A hamburger recipe beefy and buttery, and so easy to make

You’re undoubtedly wondering, “Where’s the bun?” But there is no bun in sight. These are essentially hamburgers, but they are so much more. To begin with, they’re unbelievably wonderful — a savory seasoned beef patty with a crunchy crust and a buttery, meaty sauce to accompany it. Second, they’re simple. And cost-effective. They’re French-style (no bread) beef patties brought to you by Julia Child, and they’re a wonderful way to use ground beef that feels a little more refined than your standard burger.
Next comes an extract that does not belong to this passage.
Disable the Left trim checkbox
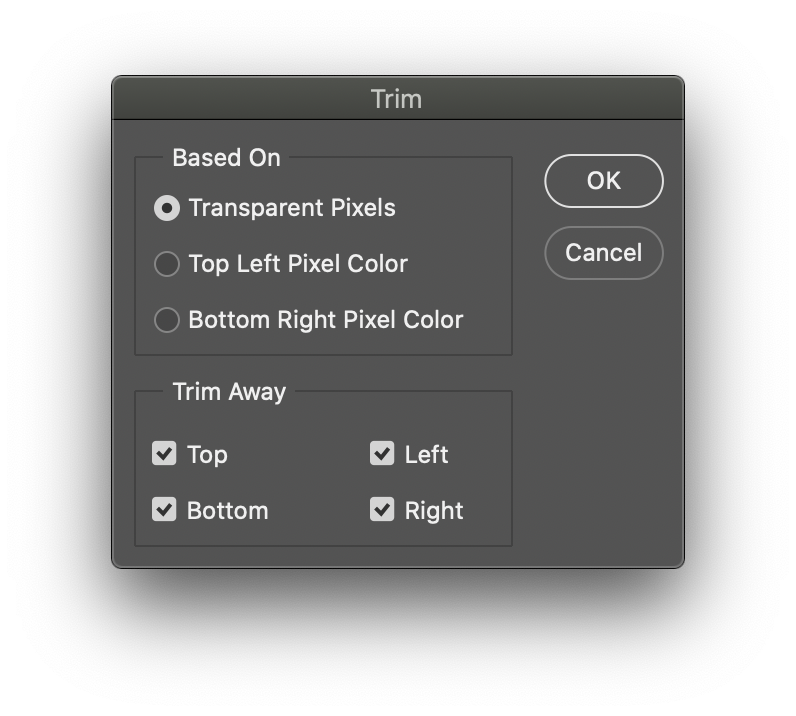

First and foremost, gently sauté some onions in butter until they’re tender but not browned. Allow yourself around 10 minutes to cook them slowly. After they’ve cooled slightly, transfer them to a mixing dish with your patties. Ground beef, salt, pepper, thyme, an egg, and softened butter are also required. What’s the point of butter? That’s because Julia Child says so. (She actually advises that the greatest hamburgers are made using the leanest meat available and recommends having it ground for you or grinding it yourself.
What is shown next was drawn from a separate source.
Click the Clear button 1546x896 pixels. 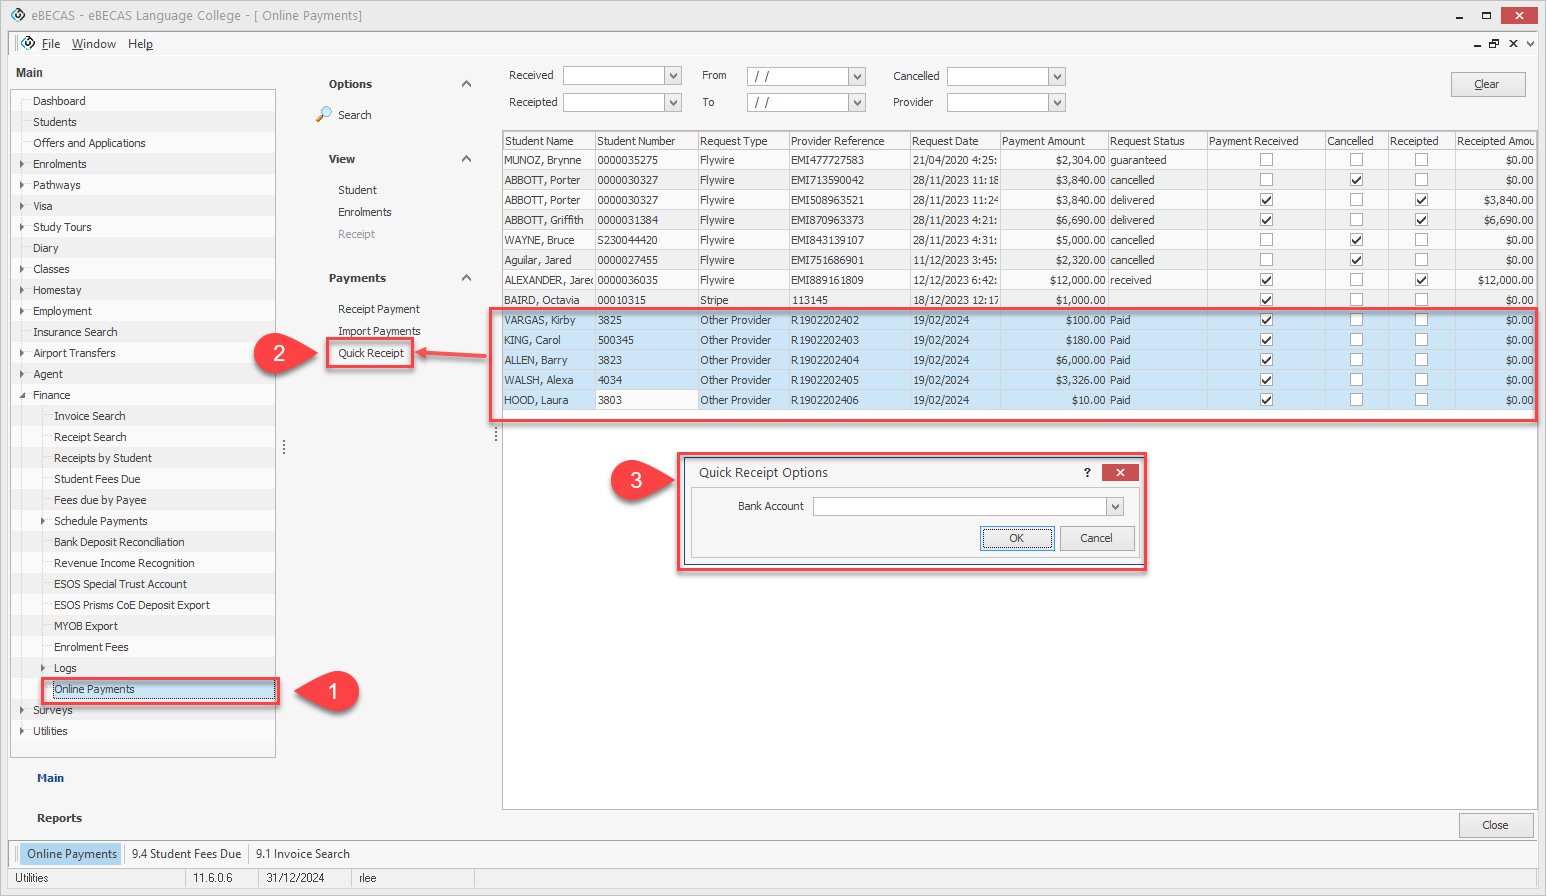[1487, 84]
This manner, you get the finest flavor while still being able to add some fat back in, such as butter or even beef marrow.)Julia then instructs you to vigorously beat the mixture with a wooden spoon. The mixture will then be formed into thick patties, about 3/4-inch thick, and chilled until ready to cook. When you’re ready to put these patties on the burner, lightly coat them with flour… and then brown them in a heated butter-oil combination. That’s all there is to it for the patties, but here’s what sets them apart:

the savory combination of butter, soft onions, and herbs in the patties; the unctuous quality of the butter in the meat; and the wonderful crust that forms on the burger’s exterior. There is, of course, a sauce to accompany them. Once the patties are done, prepare a fast pan sauce in the same skillet by boiling down some beef stock, wine, or even water and then tossing in some butter once the liquid has reduced to a syrupy consistency.
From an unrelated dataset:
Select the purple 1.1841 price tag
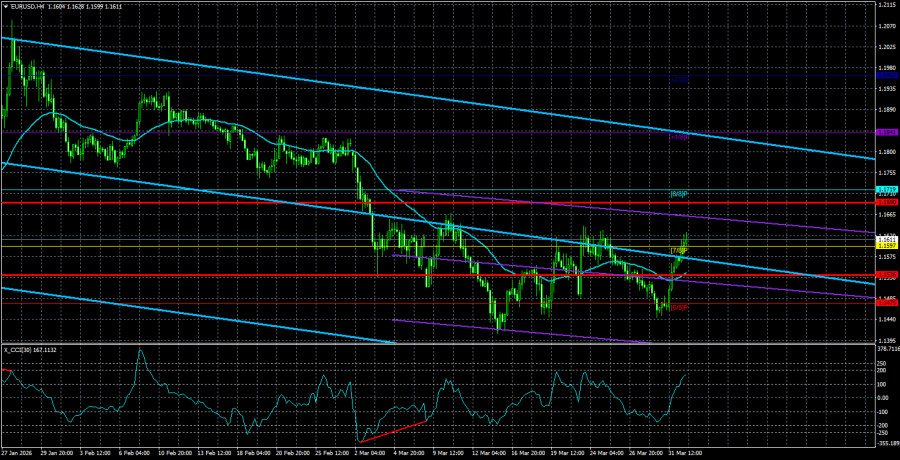 pyautogui.click(x=885, y=132)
That’s all. It’s wonderful when spooned over hamburgers.I could end with my own thoughts on why you should build these, but I think I’ll let Julia do it. She states: Some Americans we’ve met have expressed surprise when they realize that real French people living in France consume hamburgers. They do eat them, and when topped with any of the sauces suggested in the recipes below, the French hamburger is a terrific and relatively inexpensive main course for an informal celebration.